"With children's shows, when the cameras aren't on, we were doing all these rude things with puppets," said Gemini award-winning Gosley, who stuck his hand up a few backsides (puppet backsides that is) during his time on children's classics like Fraggle Rock and Sesame Street.
Yes Victoria, not all puppets are the demure, brightly coloured rhyming friends-with-everyone stereotypes we love to see on television or on the big screen. After all, it was only last year when Team America, the feature film from the creators of TV's South Park. stirred the censor pot with a scene showing simulated oral sex between marionettes.
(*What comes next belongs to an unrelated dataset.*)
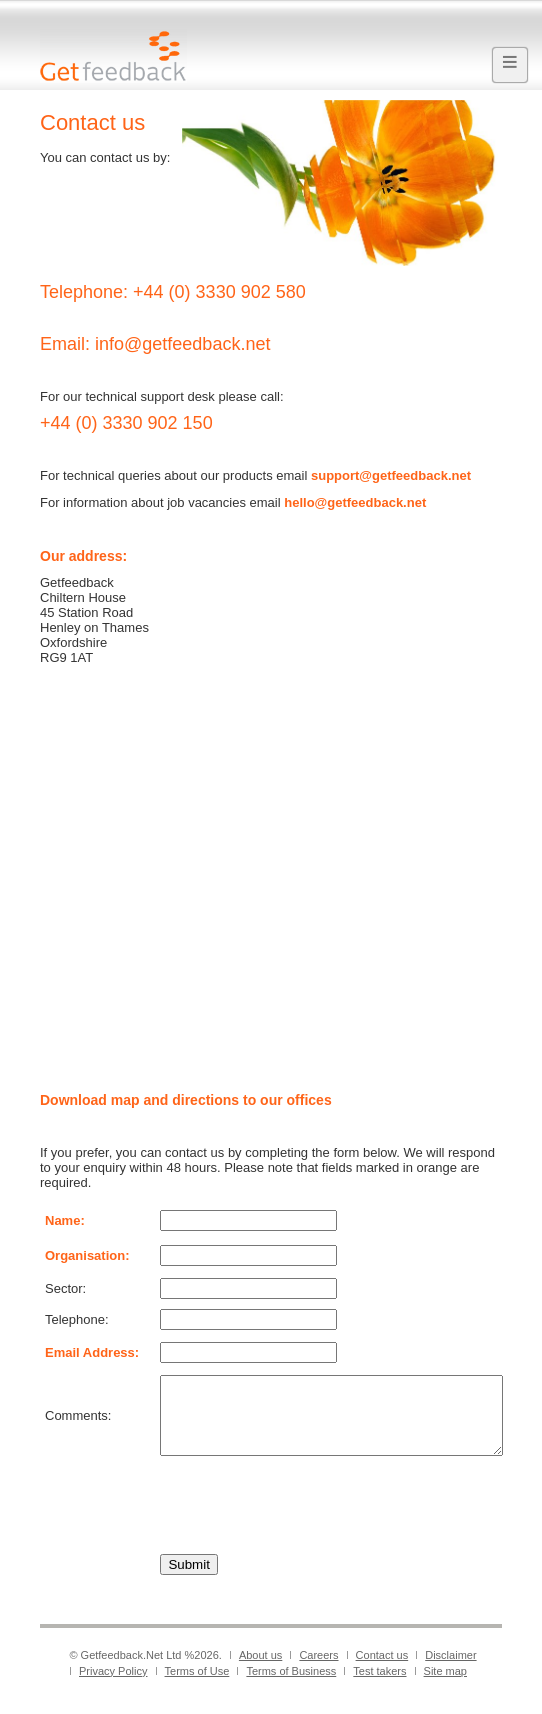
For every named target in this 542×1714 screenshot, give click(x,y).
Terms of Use (197, 1686)
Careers (318, 1670)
Maybe the ills of society have finally taken their toll on the happy-go-lucky bunch that used to make up the puppet world. Or maybe they're just sick of competing with all the computer animation that's taking over television and film. Whatever the reason, puppets have turned the tables on characters like Big-Bird and the Cookie Monster.
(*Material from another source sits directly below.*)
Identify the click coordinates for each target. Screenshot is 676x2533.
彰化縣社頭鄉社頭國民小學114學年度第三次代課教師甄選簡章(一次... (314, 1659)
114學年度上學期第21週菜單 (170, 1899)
The latest breed of puppets are characters like Rocko, who shows up weekly on the Canadian television comedy series Puppets Who Kill. The show, which is up for best comedy series at this year's Gemini Awards, explores four incorrigible puppets whose careers plummeted due to unseemly and criminal behaviour.
While these characters are a far cry from Lamb Chop or Howdy Dowdy, they are indeed here to stay. And it's about time, said Theatre Inconnu artistic director Clayton Jevne, who has incorporated puppets into his theatre productions for more than 20 years.
"In Europe it's always been an all-age thing," Jevne said. "There's shows for kids of course, but the big exciting draw for people is the adult stuff and people go crazy over it."
"For kids, if you want them to know it's a nasty puppet then you're going to make it look really nasty. The more sophisticated your audience is, the more subtle you want the art form to be so the audience can get the feeling of having achieved something."
Gosley is currently working on bringing another adult puppet show to the small screen. Joe Spleck: Dead Detective, which was recently screened in Cannes at the the World's AudioVisual Content Market (the Cannes Film Festival equivalent for TV). Gosley created the show with the help of two Toronto production companies and honed his writing, acting and puppet-making skills for the first 15-minute pilot episode. He's hoping networks will scoop it up so it can become the next puppet hit.
If the show gets picked up, he imagines it will be aimed at the 12 to 35 audience demographic, depending on what direction he takes. But that can easily change.